Dass der Ort nach extrem gefährlichen Kreaturen benannt ist, merkt man bei einem Spaziergang durch George Town kaum. Die geschäftigen Straßen sind von Palmen gesäumt, entspannte Touristen schlendern am örtlichen Hard Rock Café vorbei, ganzjährig herrschen angenehme Temperaturen, im Durchschnitt 25 Grad.

George Town liegt in der Karibik und ist die Hauptstadt der Kaiman-Inseln. Den Namen der Inselgruppe assoziiert heute kaum jemand mit den bissigen Echsen, nach denen sie der englische Freibeuter Francis Drake 1586 benannt haben soll.

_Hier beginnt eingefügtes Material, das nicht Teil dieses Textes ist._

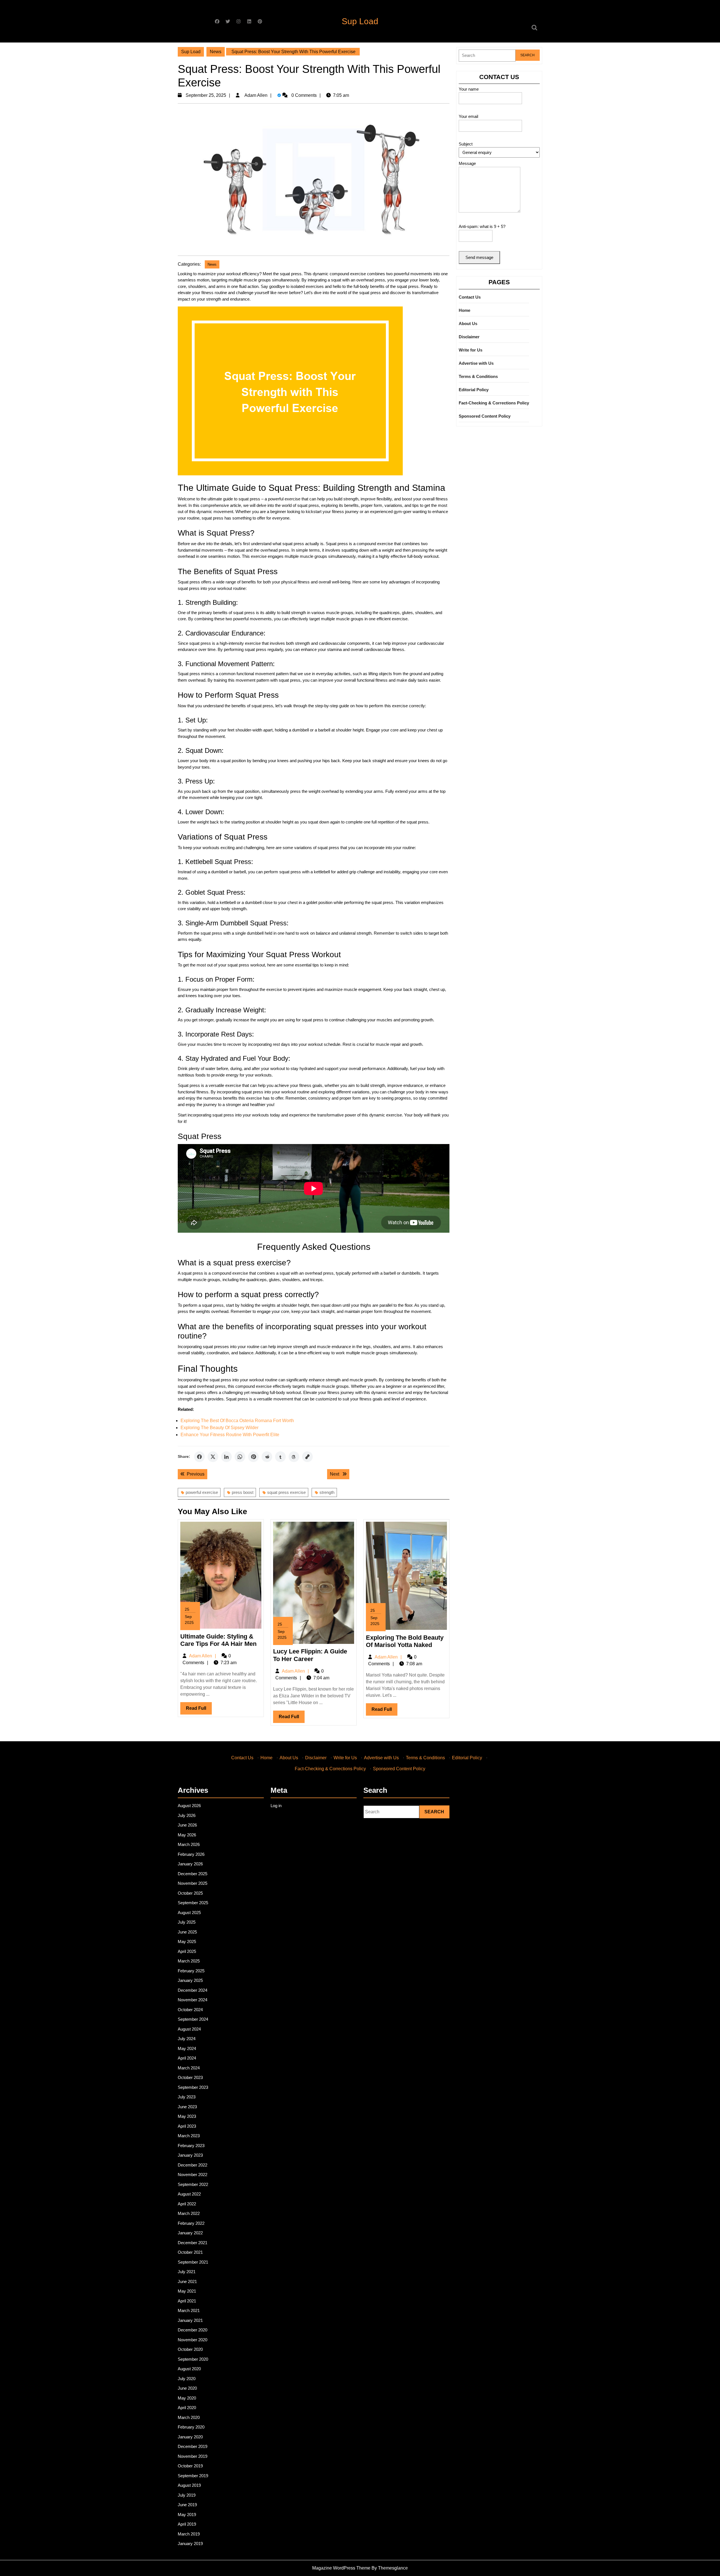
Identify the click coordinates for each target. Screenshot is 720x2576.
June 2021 (187, 2281)
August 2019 (189, 2485)
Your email (468, 116)
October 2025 (190, 1893)
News (215, 51)
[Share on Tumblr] (280, 1456)
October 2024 (190, 2009)
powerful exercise (202, 1492)
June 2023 (187, 2106)
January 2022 (190, 2232)
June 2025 (187, 1932)
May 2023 (187, 2116)
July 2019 (186, 2495)
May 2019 (187, 2514)
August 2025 (189, 1912)
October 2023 (190, 2077)
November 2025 (192, 1883)
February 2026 (191, 1854)
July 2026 (186, 1815)
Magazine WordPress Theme (341, 2568)
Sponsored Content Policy (484, 416)
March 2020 (189, 2417)
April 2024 (187, 2058)
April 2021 (187, 2301)
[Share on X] (213, 1456)
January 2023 (190, 2155)
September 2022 (193, 2184)
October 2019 (190, 2465)
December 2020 (192, 2329)
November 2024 (192, 1999)
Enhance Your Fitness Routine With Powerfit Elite (230, 1434)
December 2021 (192, 2242)
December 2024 (192, 1990)
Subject (465, 144)
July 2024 (186, 2038)
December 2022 (192, 2165)
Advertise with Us (476, 363)
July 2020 (186, 2378)
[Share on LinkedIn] (226, 1456)
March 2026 (189, 1844)
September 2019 (193, 2475)
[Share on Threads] (294, 1456)
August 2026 (189, 1805)
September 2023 (193, 2087)
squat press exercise (286, 1492)
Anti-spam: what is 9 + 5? (482, 226)
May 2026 (187, 1834)
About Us (468, 323)
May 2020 (187, 2398)
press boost (242, 1492)
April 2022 (187, 2203)
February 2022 (191, 2223)
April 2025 (187, 1951)
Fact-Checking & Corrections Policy (494, 402)
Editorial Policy (474, 389)
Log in (276, 1805)
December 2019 (192, 2446)
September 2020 (193, 2359)
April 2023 (187, 2126)
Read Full (199, 1710)
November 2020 (192, 2339)
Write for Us (470, 350)
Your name (469, 89)
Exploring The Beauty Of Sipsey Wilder (219, 1427)
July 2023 (186, 2096)
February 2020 (191, 2427)
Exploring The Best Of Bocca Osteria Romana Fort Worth (237, 1420)
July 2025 (186, 1922)
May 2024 (187, 2048)
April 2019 (187, 2524)
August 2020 (189, 2368)
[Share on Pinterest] (253, 1456)
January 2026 (190, 1863)
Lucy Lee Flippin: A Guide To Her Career (310, 1655)
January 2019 (190, 2543)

Die meisten Leute denken eher an Steuerschlupflöcher und hier ansässige Hedgefonds. Für die hat Franz Müntefering vor einigen Jahren die umstrittene Bezeichnung Heuschrecken geprägt, um ihre maßlose Gefräßigkeit zu geißeln. Mindestens 4 000 dieser zumeist hoch spekulativen Finanzinvestoren haben ihren juristischen Sitz auf der Inselgruppe, die nur 50 000 Einwohner hat. Damit sind auf den Caymans etwa 40 Prozent aller Hedgefonds zu Hause – mehr als irgendwo sonst auf der Welt.

Der südlich von Kuba gelegene Archipel wird aber auch als Offshore-Finanzzentrum mit laxer Regulierung geschätzt. Davon zeugen die über 85 000 ausländischen (Briefkasten-)Firmen. Allein im vierstöckigen Ugland House, das mit seinem türkisen Dach und den roten Balkonen eher an ein Hotel als einen Firmensitz erinnert, sind fast 19 000 Unternehmen gemeldet. Barack Obama konnte sich die Bemerkung nicht verkneifen, dass dies „entweder das größte Gebäude der Welt oder der weltweit größte Steuerbetrug“ ist. Wobei der US-Präsident geflissentlich übersieht, dass keine hundert Meilen von seinem Weißen Haus entfernt ein ähnliches Phänomen existiert.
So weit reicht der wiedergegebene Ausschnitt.